Administration of the AstraZeneca vaccine begins Monday at 1,081 vaccination centers across the country
The vaccination of seniors against Covid-19 is underway in marginalized, mostly rural municipalities across Mexico after 870,000 doses of the AstraZeneca/Oxford University shot arrived Sunday from India.
Health Ministry official Ricardo Cortés said Sunday night that the inoculation of seniors would begin 8:00 a.m. Monday in 1,081 vaccination centers in 333 poor municipalities located in all 32 states of the country.
Thirteen-member brigades made up of doctors, nurses, government social program employees, volunteers and members of the military will be responsible for the rollout of the vaccination program to seniors. Some 1,080 brigades were to swing into action on Monday.
The commencement of the seniors’ vaccination program comes after a first shipment of AstraZeneca, two-dose vaccine manufactured at the Serum Institute of India arrived at the Mexico City airport.
An additional 1.16 million doses are expected to arrive from India in March, the Foreign Affairs Ministry said in a statement, while Mexico has an agreement to purchase more than 77 million doses to be manufactured in Argentina and bottled here.
The 870,000 doses, purchased for US $4 each, were taken to facilities of state-owned vaccine company Birmex for inspection prior to distribution across the country via air and land.
Foreign Affairs Minister Marcelo Ebrard, who was at the airport to receive the vaccines, noted that the shipment is the largest Mexico has received to date. Indian Ambassador Manpreet Vohra said the consignment is the first to reach Latin America from India.
President López Obrador announced Sunday that the initial shipment of AstraZeneca vaccines would be used to inoculate seniors in isolated and poor communities where there is scant medial infrastructure to treat Covid-19 patients.
Speaking at a press conference in Oaxaca, he stressed that all seniors – and all Mexicans – will be immunized free of charge but priority has been given to those who live in “the most remote, the poorest and the most needy communities.”
“We’re beginning in 330 municipalities … with these characteristics, all the seniors of those municipalities will be vaccinated. The next delivery will cover other municipalities, also from [all]32 federal entities,” López Obrador said.
The president noted that vaccination will also begin Monday in the Mexico City municipalities of Milpa Alta, Cuajimalpa and Magdalena Contreras. He cited the Cañada region of Oaxaca and the Mixteca region of Puebla among the areas where vaccines will be administered starting today.
He predicted that the country’s approximately 15.7 million seniors will have received at least one vaccine dose by the middle of April, two weeks later than previously anticipated.
Millions of vaccines from Russia and China are expected to arrive in the coming weeks, while further shipments of the Pfizer/BioNtech shot, which has been used to inoculate health workers, are also slated for delivery, including a lot of almost 500,000 doses on Tuesday.
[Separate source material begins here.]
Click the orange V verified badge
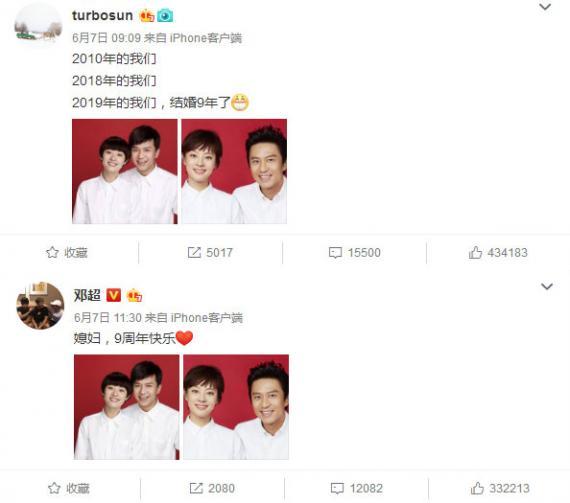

Speaking at the Health Ministry’s coronavirus press briefing on Sunday night, Cortés said the government had decided to prioritize vaccination in rural areas over cities because the “epidemiological impact” of administering the limited number of doses Mexico currently has would be minimal in urban areas – even though they have been hit hardest by the coronavirus pandemic.
“If we focused first on covering all the urban areas, with just 870,000 doses at the moment, the epidemiological impact that those 870,000 doses would have would be practically non-existent,” the health promotion chief said.
“… If we focus on vaccinating the 3 million older adults in the more remote rural areas, we will probably have … everyone vaccinated [with a first dose]in one or two weeks,” Cortés said, apparently overstating the pace at which vaccines are likely to be administered.
“… we’ll reduce the risk for people who are highly vulnerable due to their geographic location,” he said.
“[People in rural areas] have a lower probability of finding a secondary level health service or intensive care if they need it than people who live in urban areas,” Cortés added.
“… The decision has been taken to complete the vaccination in remote rural areas … to cover people who are highly vulnerable in that regard more quickly.”
In addition to health workers and seniors, other sectors of the population that can expect early access to Covid-19 vaccination include teachers, dentists, people with chronic illnesses and athletes who will represent Mexico at the Tokyo Olympics to be held in July and August.
“The demand of dentists [to be vaccinated]is legitimate, just as we have the necessity to vaccinate teachers to protect them for the return to in-person classes,” López Obrador said Sunday.
“We also have to vaccinate the sportspeople who will represent us at the Olympic Games, all of them, and we have to do it now because the [event]is approaching and then the people with chronic diseases aged under 60 – people with high blood pressure, diabetics, those who suffer from obesity,” he said.
Meanwhile, Mexico’s coronavirus case tally is on the verge of reaching 2 million after 4,099 new cases were reported Sunday, pushing the accumulated total to above 1.99 million. The official Covid-19 death toll rose to 174,207 with 436 additional fatalities registered.